From one angle it’s completely understandable that many don’t see what all the fuss is about. This is all there is, they insist. Stop dreaming, quit making things up, enough of this believing in things you can’t see or touch or prove, they say. They have a point. To varying degrees every one of us knows what it’s like to not know Grace, to not see it in the snow and in the wind, to not hear it in the trembling, aching melodies we sing, in the beauty of a godly woman, in the wonderful smell of a newborn baby.

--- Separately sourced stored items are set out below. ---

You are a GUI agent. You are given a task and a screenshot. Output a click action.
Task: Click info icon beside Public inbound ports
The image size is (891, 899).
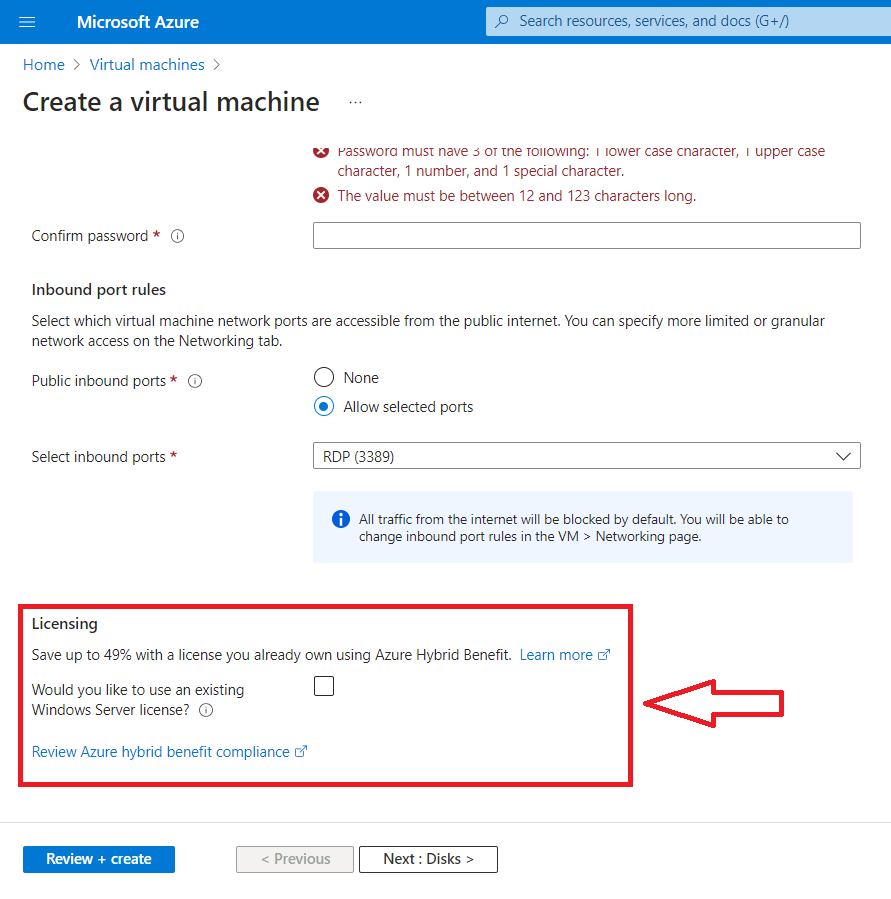pos(195,382)
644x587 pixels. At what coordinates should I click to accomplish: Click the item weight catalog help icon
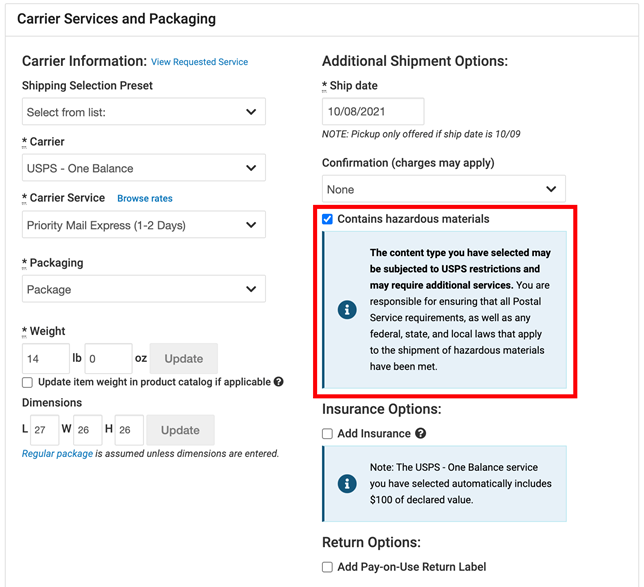click(x=279, y=382)
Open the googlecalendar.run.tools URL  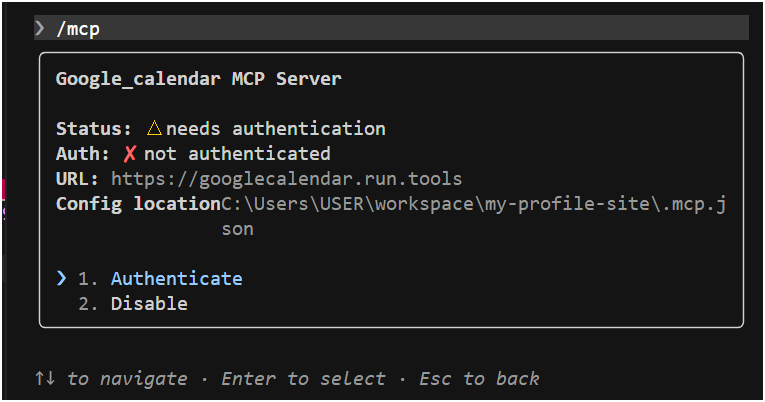(x=286, y=179)
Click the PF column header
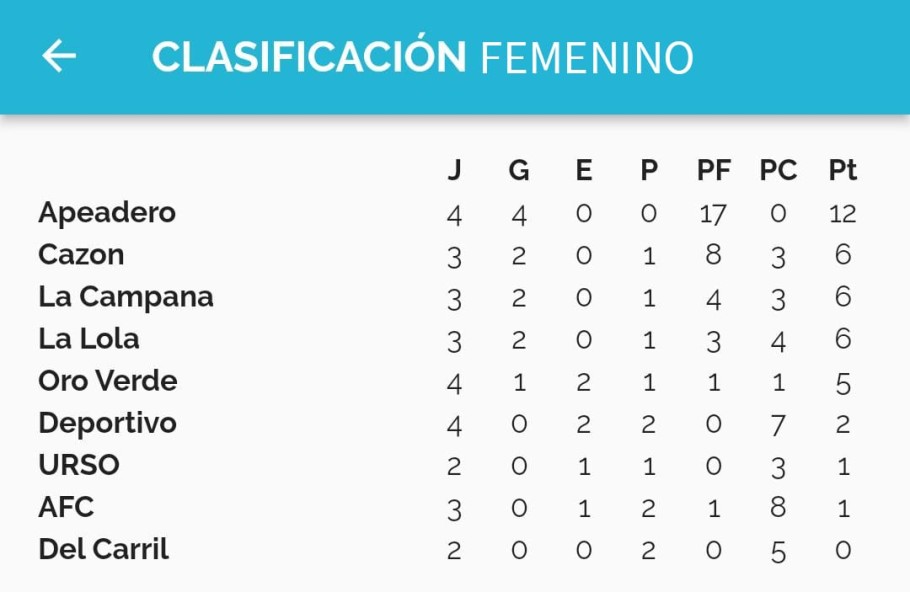 (713, 170)
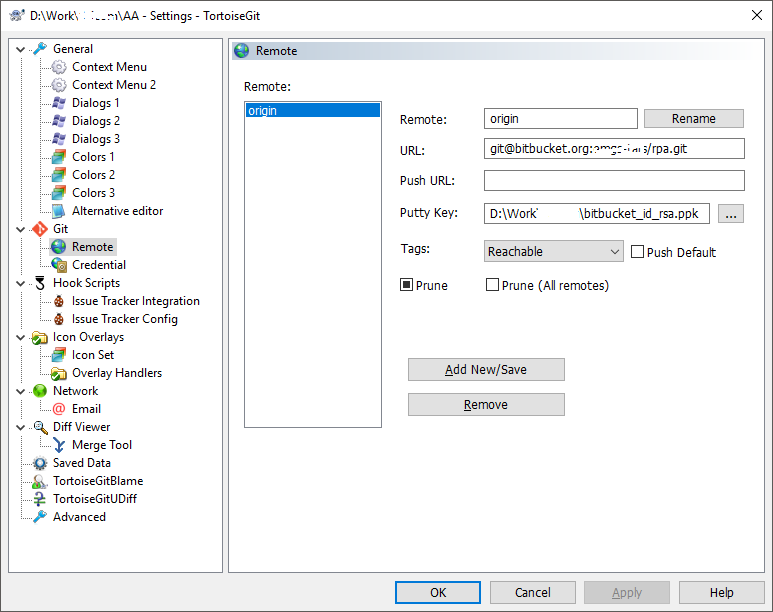Open the Context Menu settings page
Viewport: 773px width, 612px height.
click(109, 67)
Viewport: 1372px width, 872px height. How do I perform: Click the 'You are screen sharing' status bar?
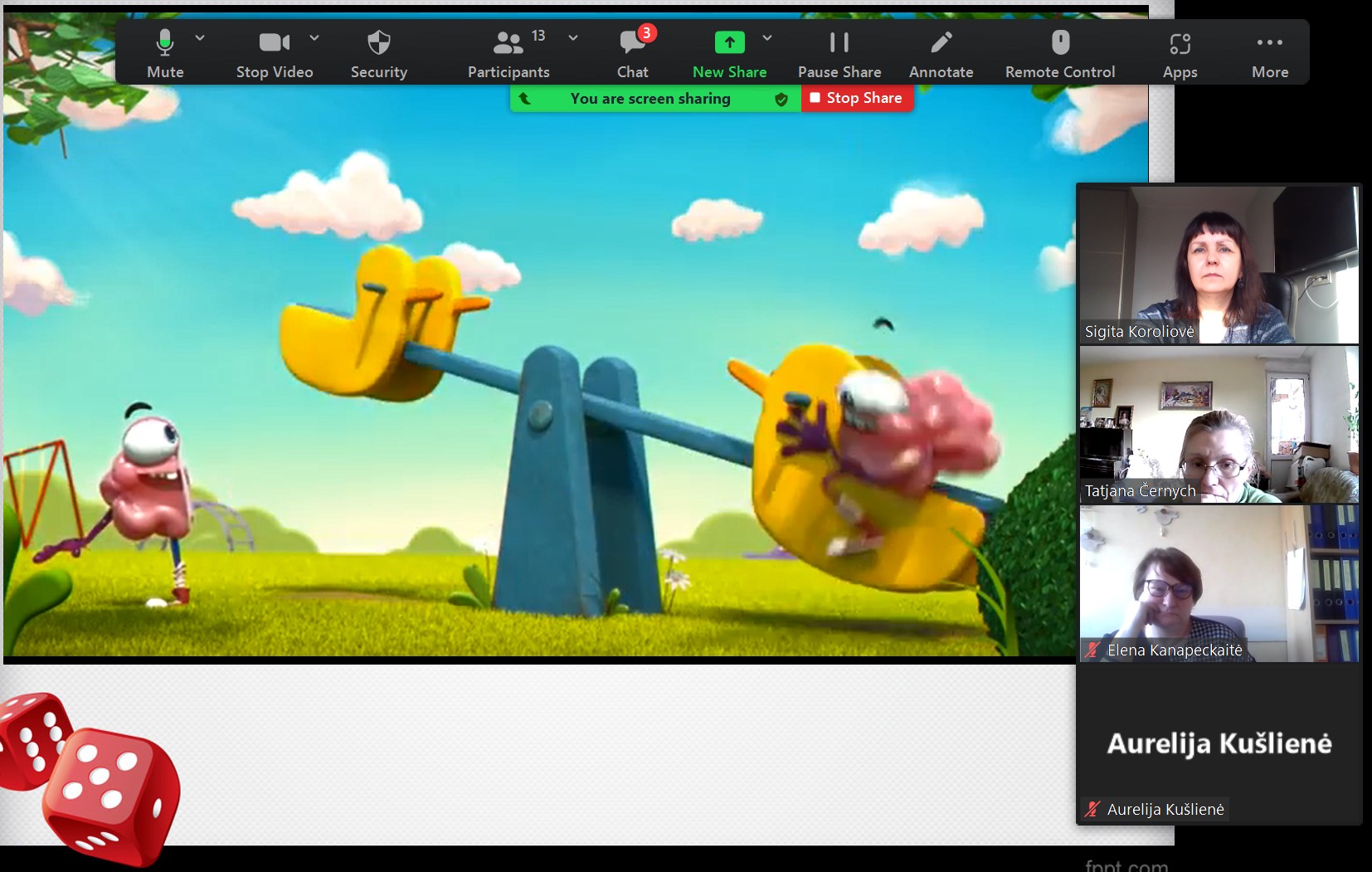click(650, 99)
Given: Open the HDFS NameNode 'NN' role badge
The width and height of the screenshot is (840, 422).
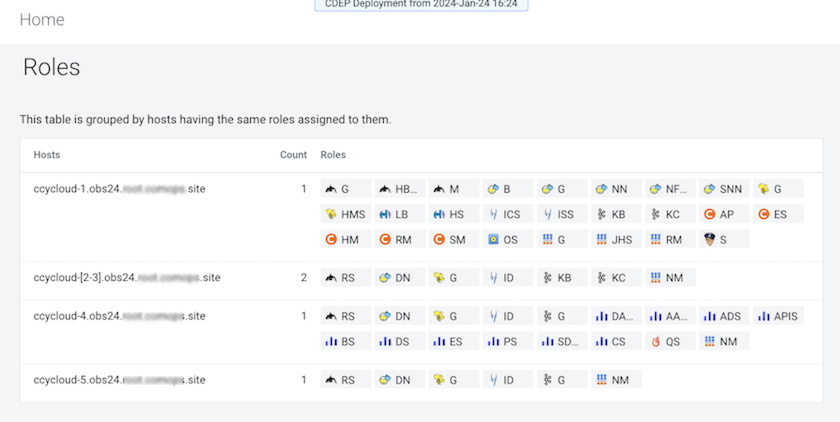Looking at the screenshot, I should [615, 188].
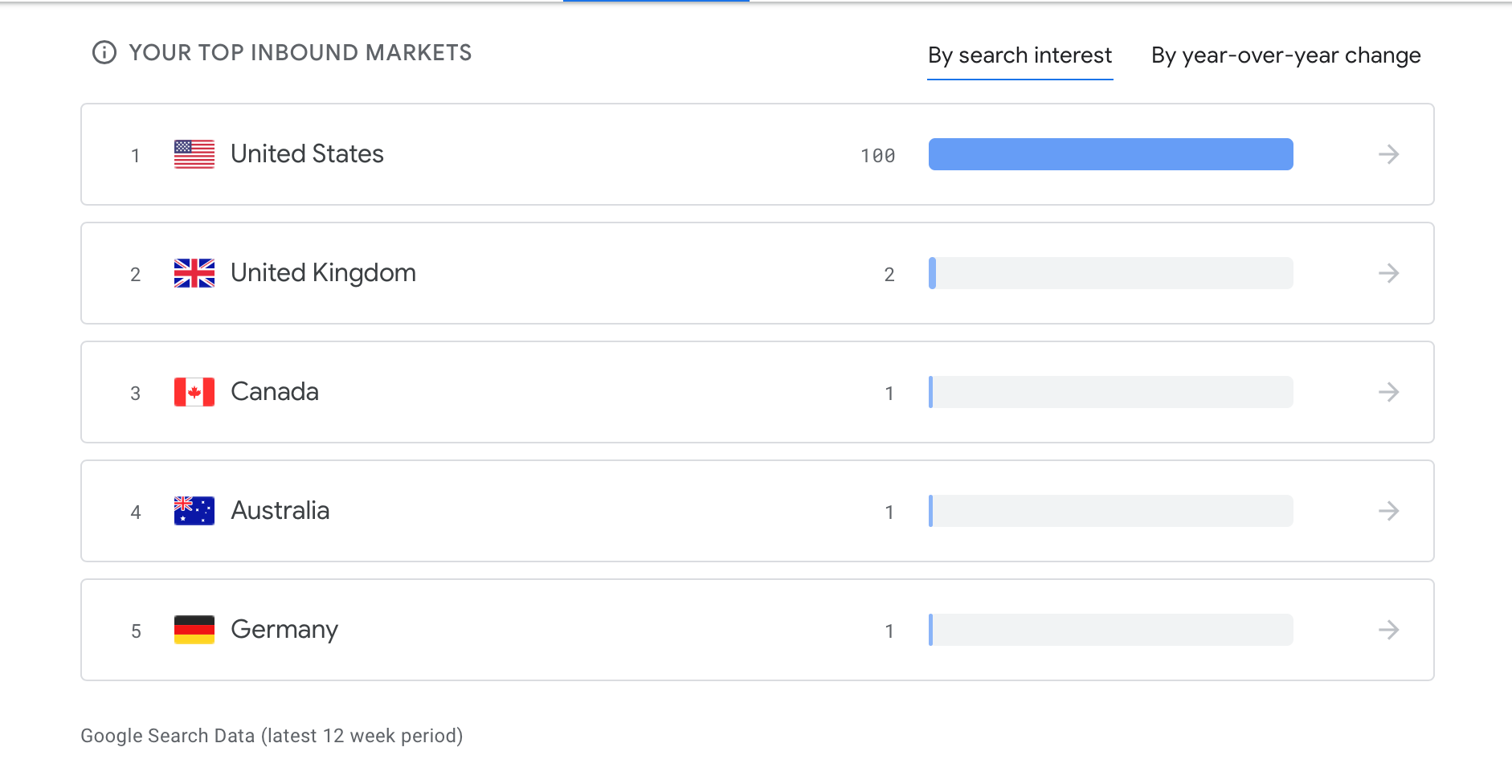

It’s possible not to see because Grace really is the greatest conspiracy. You can’t look straight at it. If you try, it seems to vanish. Because fundamentally, most crucially, Grace isn’t something that we see. Rather, Grace sees us. That’s the whole point. Grace watches over us, surrounds us, grasps us, holds us. Otherwise, it isn’t grace, if we hold it, if we grasp it. Grace has invaded our world, taken up residence in this place, and Grace is multiplying every minute – in the glory of the galaxies spinning and exploding over our heads, in the mysteries of atoms and genes and molecules saying their spells in the micro-theaters of every living thing, in the hugs and tears, in the smiles, in the rain, in the flickering candles, in cups of hot chocolate in front of blazing fires, in presents wrapped and unwrapped, in water poured over the head of a baby, in a bit of bread and wine shared as a little bit of heaven right here on earth.
Grace is God smiling down on us. Grace is the presence of God with us, all around us, holding us, going ever before us, and keeping watch behind us. It lurks in the shadows. It greets us there with a quiet nod, a brief embrace. It isn’t easily seen, but if you look closely, you can see it’s traces everywhere. You can see His fingerprints everywhere. It’s as if He wanted us to realize that this whole world, life and everything in it is a gift and He’s not tricking us. He’s not crossing His fingers behind His back. He’s just smiling. He’s just beaming. That’s what all of this means, all of this goodness piled up around us, even in the pain, and through the tears. If you look out the corner of your eyes, if you squint just a little, you might catch just a little glimpse, and if you do, you will see that His arms are stretched open wide, with the biggest smile you can imagine, welcoming everyone home. And there’s a twinkle in His eye, and then you suddenly realize He was planning this all along and in His great love, He has taken care of everything already. He’s seen to all of the details personally.
Grace is the greatest conspiracy.
In the Name of the Father, Son, and Holy Spirit. Amen.